The Minnesota Territory came into being on June 1st, 1830, as the castoff part of the former Iowa Territory. It held just a few thousand white settlers, mainly along the Mississippi River (nearly a third of whom lived in St. Anthony, which has always remained far and away the largest city in Minnesota, even in the present). The western and northern portions of the territory remained populated mainly by native peoples, including the Sauk and Meskwaki nations, who had been largely forced out of Iowa in the 1820s, along with the Ojibwa and Lakota nations, who more traditionally called the area home.
Over the next decade, as more and more people moved in along the Mississippi and its tributaries, and as the state of Iowa filled in with more people to the south, it became plausible that statehood for Minnesota might be on the horizon. St. Anthony, in particular, prospered both as the home of Fort Pike, which acted both as a defense against the natives to the west and the British to the east and as a busy international crossing with the town of Kaposia in British Wisconsin (part of the province of Upper Canada). Like its southern neighbor, Minnesota was a free territory and saw the establishment of many smaller farmsteads, especially across the southern and eastern parts of the territory, following the Mississippi and Minnesota Rivers, along with the Ceder, Iowa, Des Moines, and Little Sioux Rivers that came up from Iowa. The settlers who built those farms were a curious mix of English-speakers from Ohio, Indiana, and Illinois, along with newly arrived immigrants from Scandinavia and the German states (especially by the mid-1840s, as revolts and counter-revolts gripped central Europe). Territorial politics were dominated by the Democrats, similar to Iowa, with the Federalists having some influence in St. Anthony among the more educated, business-minded folk. This Federalist-leaning is considered a contributing factor to the push in 1844 to move the territorial capital from St. Anthony to Mahkato, even though the official reasoning was to avoid having the capital on an international border. Mankato was staunchly Democratic, and considered the heart of Minnesota’s southern “farm country.”

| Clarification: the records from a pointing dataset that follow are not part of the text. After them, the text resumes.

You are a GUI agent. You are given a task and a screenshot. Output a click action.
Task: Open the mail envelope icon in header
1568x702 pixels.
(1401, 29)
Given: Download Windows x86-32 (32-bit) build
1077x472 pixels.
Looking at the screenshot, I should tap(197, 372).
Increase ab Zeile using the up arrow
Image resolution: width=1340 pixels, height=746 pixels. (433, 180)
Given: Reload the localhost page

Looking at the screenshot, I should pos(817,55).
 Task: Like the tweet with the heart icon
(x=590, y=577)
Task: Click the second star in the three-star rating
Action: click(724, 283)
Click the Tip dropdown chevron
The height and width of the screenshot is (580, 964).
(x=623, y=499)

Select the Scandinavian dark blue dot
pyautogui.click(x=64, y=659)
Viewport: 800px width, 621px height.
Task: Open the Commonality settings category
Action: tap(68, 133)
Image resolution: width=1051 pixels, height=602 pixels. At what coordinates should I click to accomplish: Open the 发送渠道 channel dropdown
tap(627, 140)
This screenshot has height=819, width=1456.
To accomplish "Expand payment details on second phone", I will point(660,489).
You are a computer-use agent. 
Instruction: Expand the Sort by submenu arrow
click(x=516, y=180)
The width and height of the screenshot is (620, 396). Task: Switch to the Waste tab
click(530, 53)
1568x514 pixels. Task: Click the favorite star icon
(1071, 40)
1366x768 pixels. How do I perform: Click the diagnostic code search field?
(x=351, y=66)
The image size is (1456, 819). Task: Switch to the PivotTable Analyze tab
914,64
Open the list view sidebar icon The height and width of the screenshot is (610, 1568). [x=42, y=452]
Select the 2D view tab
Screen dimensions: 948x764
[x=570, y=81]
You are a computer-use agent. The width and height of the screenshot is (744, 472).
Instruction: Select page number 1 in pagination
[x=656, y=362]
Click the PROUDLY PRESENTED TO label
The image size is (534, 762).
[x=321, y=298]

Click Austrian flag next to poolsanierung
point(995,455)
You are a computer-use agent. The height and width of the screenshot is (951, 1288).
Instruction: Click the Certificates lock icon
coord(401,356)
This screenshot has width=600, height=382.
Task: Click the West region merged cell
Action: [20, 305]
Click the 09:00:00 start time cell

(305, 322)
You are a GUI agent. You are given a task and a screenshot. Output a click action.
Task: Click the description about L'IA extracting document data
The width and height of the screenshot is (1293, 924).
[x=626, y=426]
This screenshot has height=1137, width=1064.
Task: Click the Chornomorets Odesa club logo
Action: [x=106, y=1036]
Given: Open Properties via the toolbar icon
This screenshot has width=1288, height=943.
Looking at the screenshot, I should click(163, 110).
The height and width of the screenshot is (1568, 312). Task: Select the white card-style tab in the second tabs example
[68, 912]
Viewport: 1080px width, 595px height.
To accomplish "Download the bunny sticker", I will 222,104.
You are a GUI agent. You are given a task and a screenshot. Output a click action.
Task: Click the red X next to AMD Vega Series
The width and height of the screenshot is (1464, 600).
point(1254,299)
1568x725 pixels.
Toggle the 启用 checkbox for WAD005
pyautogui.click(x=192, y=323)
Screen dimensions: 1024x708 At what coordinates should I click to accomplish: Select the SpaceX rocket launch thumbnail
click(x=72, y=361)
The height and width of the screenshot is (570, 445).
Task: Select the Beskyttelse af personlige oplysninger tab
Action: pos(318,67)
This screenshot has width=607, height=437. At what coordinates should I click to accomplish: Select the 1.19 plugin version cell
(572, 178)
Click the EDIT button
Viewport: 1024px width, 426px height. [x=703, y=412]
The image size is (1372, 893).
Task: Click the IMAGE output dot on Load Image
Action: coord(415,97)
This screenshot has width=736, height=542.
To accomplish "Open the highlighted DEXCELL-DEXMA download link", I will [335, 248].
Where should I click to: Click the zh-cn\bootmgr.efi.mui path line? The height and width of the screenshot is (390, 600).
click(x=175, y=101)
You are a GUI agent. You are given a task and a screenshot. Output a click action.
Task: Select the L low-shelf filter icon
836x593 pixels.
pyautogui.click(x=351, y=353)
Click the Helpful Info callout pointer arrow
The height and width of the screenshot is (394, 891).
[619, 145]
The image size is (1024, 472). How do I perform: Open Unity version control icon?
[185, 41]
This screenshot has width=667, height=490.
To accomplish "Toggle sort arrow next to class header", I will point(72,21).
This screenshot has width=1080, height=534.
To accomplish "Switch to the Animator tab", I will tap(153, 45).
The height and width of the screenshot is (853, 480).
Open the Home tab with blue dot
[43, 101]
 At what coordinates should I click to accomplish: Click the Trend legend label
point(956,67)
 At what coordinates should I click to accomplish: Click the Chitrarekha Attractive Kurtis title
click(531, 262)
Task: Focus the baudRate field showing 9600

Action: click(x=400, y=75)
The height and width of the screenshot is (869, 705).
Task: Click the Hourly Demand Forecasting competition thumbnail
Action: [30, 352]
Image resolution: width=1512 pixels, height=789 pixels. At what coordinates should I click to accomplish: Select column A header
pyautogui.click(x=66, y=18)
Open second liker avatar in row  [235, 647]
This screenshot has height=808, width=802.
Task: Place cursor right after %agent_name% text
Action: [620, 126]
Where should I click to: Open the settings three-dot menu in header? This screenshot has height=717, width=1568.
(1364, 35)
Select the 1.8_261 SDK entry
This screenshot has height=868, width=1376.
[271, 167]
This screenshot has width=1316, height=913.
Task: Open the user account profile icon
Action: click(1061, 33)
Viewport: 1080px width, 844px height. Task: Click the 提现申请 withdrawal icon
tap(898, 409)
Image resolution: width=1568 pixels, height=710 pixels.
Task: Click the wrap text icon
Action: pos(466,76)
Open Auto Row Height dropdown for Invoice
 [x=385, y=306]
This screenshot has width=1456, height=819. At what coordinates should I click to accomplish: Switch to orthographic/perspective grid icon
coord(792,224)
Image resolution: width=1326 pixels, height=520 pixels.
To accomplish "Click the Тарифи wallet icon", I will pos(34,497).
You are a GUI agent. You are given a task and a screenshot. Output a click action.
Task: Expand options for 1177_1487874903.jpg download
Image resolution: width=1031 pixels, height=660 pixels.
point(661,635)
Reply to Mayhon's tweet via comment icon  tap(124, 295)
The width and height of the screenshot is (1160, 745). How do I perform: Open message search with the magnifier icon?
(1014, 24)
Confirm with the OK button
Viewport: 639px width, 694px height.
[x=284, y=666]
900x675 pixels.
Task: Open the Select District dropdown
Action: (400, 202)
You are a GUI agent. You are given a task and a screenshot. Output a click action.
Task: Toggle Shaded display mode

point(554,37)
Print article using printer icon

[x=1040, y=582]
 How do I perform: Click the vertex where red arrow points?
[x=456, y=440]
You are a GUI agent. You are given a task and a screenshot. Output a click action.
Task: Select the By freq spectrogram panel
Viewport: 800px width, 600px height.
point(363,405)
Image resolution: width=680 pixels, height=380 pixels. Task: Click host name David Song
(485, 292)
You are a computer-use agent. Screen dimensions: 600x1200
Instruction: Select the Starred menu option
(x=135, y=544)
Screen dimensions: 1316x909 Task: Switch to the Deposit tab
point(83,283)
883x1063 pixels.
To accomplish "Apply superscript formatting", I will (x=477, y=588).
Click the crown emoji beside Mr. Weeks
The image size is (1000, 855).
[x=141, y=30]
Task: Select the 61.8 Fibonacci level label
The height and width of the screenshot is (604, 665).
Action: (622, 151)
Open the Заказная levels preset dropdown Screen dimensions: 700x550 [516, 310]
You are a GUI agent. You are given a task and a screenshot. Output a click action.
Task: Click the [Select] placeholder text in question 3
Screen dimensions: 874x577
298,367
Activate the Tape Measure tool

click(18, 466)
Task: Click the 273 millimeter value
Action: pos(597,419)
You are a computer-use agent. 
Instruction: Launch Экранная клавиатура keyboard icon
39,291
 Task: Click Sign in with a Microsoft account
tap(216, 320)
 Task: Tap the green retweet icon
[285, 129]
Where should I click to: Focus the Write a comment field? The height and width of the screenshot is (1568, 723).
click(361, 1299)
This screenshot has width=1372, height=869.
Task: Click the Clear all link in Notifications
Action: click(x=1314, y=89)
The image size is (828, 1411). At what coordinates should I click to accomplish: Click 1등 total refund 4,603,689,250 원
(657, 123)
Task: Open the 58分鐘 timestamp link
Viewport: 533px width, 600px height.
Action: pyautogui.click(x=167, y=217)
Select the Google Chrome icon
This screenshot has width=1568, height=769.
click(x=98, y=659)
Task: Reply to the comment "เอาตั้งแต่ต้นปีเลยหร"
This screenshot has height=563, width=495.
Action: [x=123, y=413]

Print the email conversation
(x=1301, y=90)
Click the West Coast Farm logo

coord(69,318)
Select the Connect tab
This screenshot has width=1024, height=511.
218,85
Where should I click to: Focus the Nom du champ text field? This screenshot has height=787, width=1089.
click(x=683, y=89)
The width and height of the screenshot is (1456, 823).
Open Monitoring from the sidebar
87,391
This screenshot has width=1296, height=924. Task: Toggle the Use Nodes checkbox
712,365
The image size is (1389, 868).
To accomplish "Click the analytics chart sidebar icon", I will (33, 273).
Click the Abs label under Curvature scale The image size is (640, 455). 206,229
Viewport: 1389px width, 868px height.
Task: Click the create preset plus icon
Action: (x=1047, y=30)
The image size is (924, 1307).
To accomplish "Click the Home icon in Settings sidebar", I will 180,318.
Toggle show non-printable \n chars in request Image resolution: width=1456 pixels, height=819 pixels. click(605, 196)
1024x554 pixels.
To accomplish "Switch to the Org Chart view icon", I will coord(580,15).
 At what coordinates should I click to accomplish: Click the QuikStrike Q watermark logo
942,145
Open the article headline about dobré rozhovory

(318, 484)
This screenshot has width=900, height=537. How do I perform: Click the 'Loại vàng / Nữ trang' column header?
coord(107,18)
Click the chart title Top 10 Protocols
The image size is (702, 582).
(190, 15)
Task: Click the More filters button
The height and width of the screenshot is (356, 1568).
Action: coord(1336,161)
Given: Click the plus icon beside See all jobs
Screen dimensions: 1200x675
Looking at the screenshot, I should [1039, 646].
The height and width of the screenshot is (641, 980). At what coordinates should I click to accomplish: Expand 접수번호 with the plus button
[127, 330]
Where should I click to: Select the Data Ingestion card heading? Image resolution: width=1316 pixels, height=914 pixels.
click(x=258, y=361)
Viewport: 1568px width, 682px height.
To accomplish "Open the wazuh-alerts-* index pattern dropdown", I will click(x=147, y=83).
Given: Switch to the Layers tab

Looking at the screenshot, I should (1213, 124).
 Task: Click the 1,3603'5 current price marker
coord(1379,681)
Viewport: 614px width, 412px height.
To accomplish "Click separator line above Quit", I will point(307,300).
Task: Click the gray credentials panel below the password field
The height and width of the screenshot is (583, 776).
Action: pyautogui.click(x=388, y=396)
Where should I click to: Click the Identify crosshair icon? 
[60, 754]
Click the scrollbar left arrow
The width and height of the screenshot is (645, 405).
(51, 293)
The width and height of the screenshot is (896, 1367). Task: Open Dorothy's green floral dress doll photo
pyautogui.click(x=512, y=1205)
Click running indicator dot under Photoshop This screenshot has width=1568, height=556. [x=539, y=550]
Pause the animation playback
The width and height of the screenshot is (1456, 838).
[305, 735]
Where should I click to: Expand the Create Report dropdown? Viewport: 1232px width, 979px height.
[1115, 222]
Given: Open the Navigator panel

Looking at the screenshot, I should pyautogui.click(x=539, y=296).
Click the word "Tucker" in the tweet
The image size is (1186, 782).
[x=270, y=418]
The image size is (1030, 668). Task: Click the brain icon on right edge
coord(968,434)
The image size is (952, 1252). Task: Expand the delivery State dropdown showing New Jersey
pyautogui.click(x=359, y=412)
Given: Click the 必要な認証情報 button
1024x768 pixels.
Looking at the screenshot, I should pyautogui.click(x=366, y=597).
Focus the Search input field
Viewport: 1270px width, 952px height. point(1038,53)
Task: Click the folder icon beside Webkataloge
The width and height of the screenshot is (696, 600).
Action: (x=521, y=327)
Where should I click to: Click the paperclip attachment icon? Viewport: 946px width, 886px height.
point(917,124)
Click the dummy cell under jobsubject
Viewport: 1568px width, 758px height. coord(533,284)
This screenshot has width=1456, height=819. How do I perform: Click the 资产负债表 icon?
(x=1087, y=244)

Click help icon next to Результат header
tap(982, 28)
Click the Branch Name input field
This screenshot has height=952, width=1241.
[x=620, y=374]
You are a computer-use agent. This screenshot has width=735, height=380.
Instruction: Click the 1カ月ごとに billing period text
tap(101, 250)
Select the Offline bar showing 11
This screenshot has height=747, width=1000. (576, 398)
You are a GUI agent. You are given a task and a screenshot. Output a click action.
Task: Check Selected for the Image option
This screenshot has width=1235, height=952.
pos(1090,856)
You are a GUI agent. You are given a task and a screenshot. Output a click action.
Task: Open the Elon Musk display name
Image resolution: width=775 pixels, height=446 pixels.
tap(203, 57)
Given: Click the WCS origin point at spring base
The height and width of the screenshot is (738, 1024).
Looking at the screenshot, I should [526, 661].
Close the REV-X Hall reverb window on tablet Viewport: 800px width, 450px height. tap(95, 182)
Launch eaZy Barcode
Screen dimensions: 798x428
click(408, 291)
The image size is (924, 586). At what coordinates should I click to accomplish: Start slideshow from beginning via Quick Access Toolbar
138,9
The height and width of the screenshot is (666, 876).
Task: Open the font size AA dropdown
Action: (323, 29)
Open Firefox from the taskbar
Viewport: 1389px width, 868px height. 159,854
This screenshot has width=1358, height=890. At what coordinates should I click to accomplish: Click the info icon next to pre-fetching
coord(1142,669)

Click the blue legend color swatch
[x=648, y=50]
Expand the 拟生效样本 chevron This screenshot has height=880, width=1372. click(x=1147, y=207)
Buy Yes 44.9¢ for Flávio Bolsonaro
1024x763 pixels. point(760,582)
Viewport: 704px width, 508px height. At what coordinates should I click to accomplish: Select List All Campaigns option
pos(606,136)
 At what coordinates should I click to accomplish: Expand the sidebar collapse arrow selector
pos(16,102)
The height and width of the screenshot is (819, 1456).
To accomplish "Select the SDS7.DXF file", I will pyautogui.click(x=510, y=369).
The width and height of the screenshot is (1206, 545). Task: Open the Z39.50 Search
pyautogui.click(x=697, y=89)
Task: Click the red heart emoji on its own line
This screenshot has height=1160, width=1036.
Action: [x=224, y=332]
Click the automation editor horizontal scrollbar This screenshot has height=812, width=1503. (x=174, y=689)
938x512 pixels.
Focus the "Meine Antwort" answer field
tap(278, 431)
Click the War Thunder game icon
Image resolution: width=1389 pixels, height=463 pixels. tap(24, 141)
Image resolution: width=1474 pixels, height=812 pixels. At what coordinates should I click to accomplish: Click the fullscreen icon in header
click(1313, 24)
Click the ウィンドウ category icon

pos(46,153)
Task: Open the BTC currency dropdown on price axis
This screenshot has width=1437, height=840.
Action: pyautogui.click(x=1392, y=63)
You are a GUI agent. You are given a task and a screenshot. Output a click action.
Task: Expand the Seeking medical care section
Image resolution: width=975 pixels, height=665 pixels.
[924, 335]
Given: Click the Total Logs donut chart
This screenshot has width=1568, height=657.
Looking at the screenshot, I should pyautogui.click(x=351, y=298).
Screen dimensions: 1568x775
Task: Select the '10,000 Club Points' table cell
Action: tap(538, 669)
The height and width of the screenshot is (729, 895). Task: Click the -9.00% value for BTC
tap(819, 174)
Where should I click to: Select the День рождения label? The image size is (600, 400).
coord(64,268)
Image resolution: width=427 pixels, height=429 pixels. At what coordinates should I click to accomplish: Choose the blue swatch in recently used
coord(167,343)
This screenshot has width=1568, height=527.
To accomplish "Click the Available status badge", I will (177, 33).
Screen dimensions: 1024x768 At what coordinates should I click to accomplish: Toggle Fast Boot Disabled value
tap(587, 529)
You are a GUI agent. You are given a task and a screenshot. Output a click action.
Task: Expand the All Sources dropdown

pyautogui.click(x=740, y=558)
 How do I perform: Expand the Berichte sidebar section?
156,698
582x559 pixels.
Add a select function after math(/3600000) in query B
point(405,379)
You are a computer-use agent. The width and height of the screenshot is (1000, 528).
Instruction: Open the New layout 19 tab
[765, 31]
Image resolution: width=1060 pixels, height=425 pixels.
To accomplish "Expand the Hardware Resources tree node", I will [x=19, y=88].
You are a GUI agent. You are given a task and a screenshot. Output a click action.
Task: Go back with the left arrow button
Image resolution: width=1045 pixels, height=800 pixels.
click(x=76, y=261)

In 1845, during the first year of the Haines Administration, statehood suddenly loomed large. With war again breaking out between Imperial and Republican Mexico, it looked as if the United States would get drawn into the fighting, meaning an uptick in commerce across Jefferson Territory, which formally petitioned for statehood in February. Minnesota politicians and businessmen had seen the writing on the wall, so to speak, and they had organized a constitutional convention the previous fall shortly after the capital had been moved to Mahkato. The constitution was approved in January by voters, and the petition for statehood was sent to Franklin just weeks after Jefferson’s request. On April 2, 1845, President Haines signed Minnesota’s enabling act, bringing the North Start State into the Union as the 27th member.